Newsworthiness is a very abstract concept. It differs from company to company. A management change at a large conglomerate, for example, would be considered more newsworthy than a similar change at a startup. It also differs from reporter to reporter. Trade reporters, for instance, view newsworthiness through a narrow lens focused on a specific industry, while reporters with general business and consumer media often (not always) view newsworthiness through a broader lens focused on major social, economic or technological trends.

We’re at a time when major brands seem to wield more and more media influence, and reporters are becoming more and more immune to unsolicited story pitches. So how can a startup company demonstrate newsworthiness in such a tough climate?

The key is to start developing a PR plan early. It’s not uncommon for startups to focus their early-stage efforts on building out core business functions, such as sales channels, product development, logistics and other back office functions, putting off PR until the product launch approaches. This is understandable—resources are always an issue, and expenditures and staff time have to be prioritized. We also understand the competitive reasons for some companies to operate in “stealth mode” until they’re ready to launch sales. However, postponing PR planning until a month or two before going to market can seriously limit the company’s opportunities to drive greater visibility and lead to pitfalls that could have been avoided with proper planning.

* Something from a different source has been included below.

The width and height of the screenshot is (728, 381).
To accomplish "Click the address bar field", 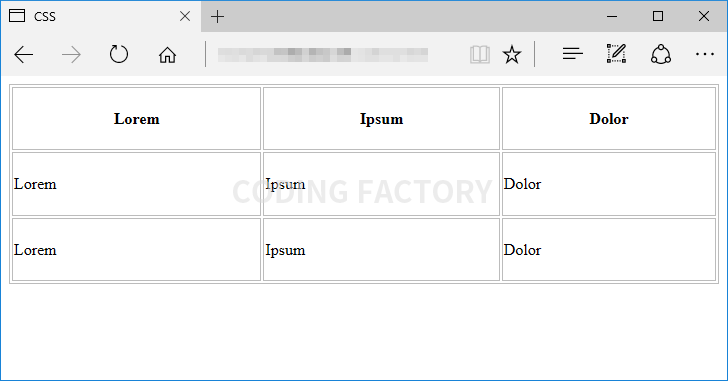I will point(338,55).

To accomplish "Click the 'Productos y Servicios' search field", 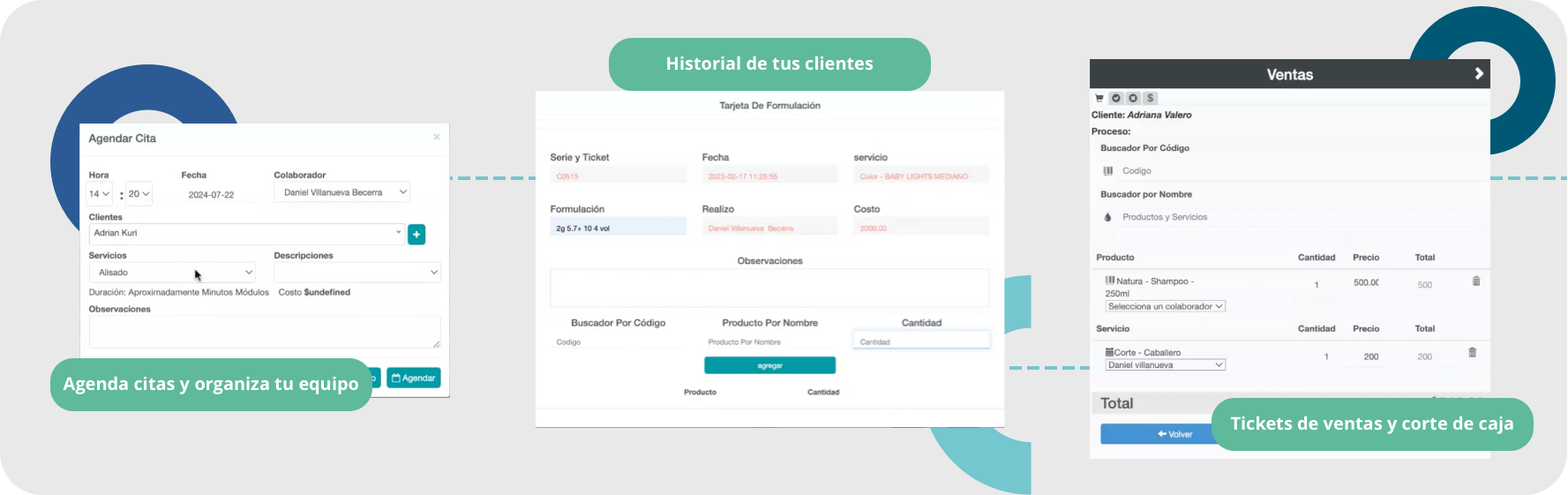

As you begin crafting your PR plan, a key component is to identify story angles that will interest the media. This involves brainstorming with your management team and PR advisors to collect pertinent information about your company and its founders that is often scattered across many minds, and identifying the facets that could be used to create compelling story angles. Significant product news creates potential angles, as well as any anticipated milestones (e.g., acquisition of new management, new external partnerships, new funding, etc.). These events may offer good opportunities for exposure in some media outlets, with the highest potential usually being in trade and business media.

But there is no reason to limit the company’s story angles to these business events. PR planning is a creative process that requires you and your PR advisors to look beyond the obvious characteristics of your business to discover other aspects that could distinguish you from the flock. A great example of a company that has succeeded at this is Ben & Jerry’s. The company has been able to command media interest at will. Its products, however, are rarely what grab the headlines. Rather, much of the media coverage has focused on the company’s eccentricities: its unconventional founding (it was originally conceived as a bagel shop), its offbeat management practices (e.g. its erstwhile salary ratio policy) and its reputation as a champion of social issues.

Admittedly, the comparison between the media strategy of an emerging IT or biotech company with that of Ben & Jerry’s is tenuous, but there are opportunities for most companies to seize the limelight in unconventional ways if they try. Before they became iconic brands, companies like Microsoft, Facebook, Groupon and Flickr were successful at this, getting attention for quirks in their corporate cultures,  business models, operational development or founders’ stories.

The bottom line is, in order for your company to derive value from its media strategy, it has to first prove its value (i.e. newsworthiness) to the media. The art of PR is storytelling: mining the various facets of your business to uncover what sets it apart—its newsworthiness—and packaging that information into compelling story angles to engage the media.

Jacob Seal

9 Things Journalists Do & Do NOT Find Newsworthy

November 15, 2012

One of the most difficult parts of my job is to explain to a client why the announcement the company’s CEO wants us to make isn’t news and is unlikely to be covered by the media.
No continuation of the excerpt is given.